O ministro da Educação, Tiago Brandão Rodrigues, confirma que os professores não vão ter contabilizado qualquer tempo de serviço congelado por terem falhado as negociações com os sindicatos.

A ausência de acordo “significa ficar tudo como estava”, disse o ministro da Educação no final de reuniões com os sindicatos de professores.

O ministro confirmou assim que os professores não vão ver contabilizados para efeitos de progressão na carreira os nove anos, quatro meses e dois dias que reclamam desde o início das negociações e que o Governo retira de cima da mesa a proposta para contabilizar cerca de dois anos e nove meses, colocando o ónus da decisão naquilo que considerou ser uma falta de flexibilidade por parte dos sindicatos para aproximar posições.

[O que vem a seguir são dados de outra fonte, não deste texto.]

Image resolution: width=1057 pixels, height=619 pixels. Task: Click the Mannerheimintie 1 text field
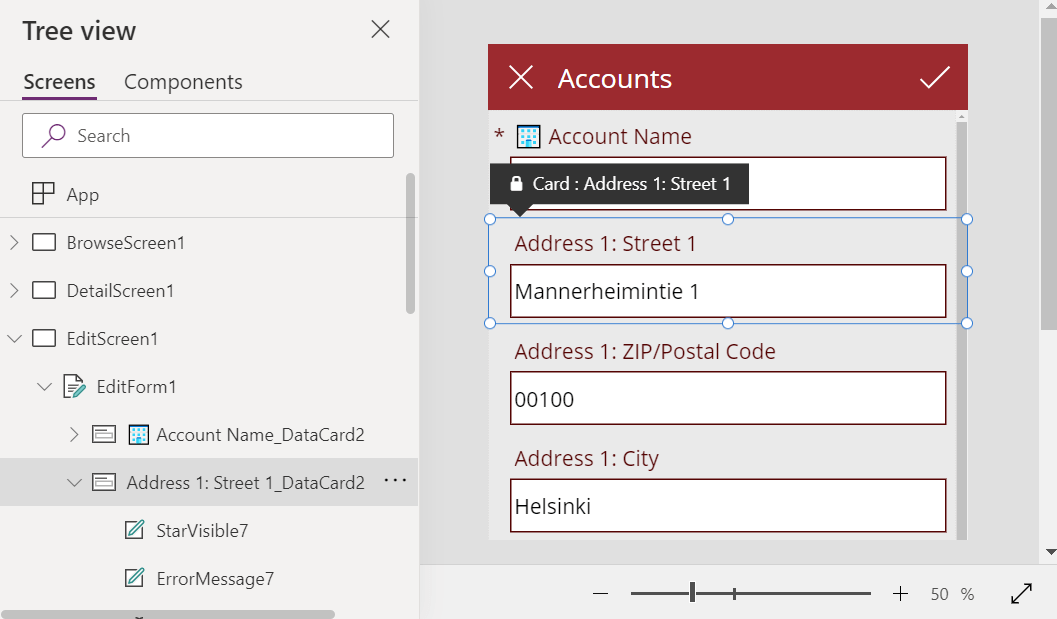(x=727, y=291)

Questionado sobre as greves já anunciadas e outras que possam vir a ser equacionadas, o ministro disse que “é um direito dos trabalhadores”

O secretário-geral da Federação Nacional dos Professores (Fenprof), Mário Nogueira, adiantou aos jornalistas que perante o cenário de “chantagem” os professores admitem avançar com uma greve aos exames nacionais, às aulas e a tarefas burocráticas como o lançamento de notas.

O secretário-geral da Federação Nacional de Educação (FNE) anunciou que iria propor aos restantes sindicatos de professores a convocação de uma greve aos primeiros dias do próximo ano letivo, depois de uma reunião que classificou como “uma amarga deceção que confirma as piores expectativas”.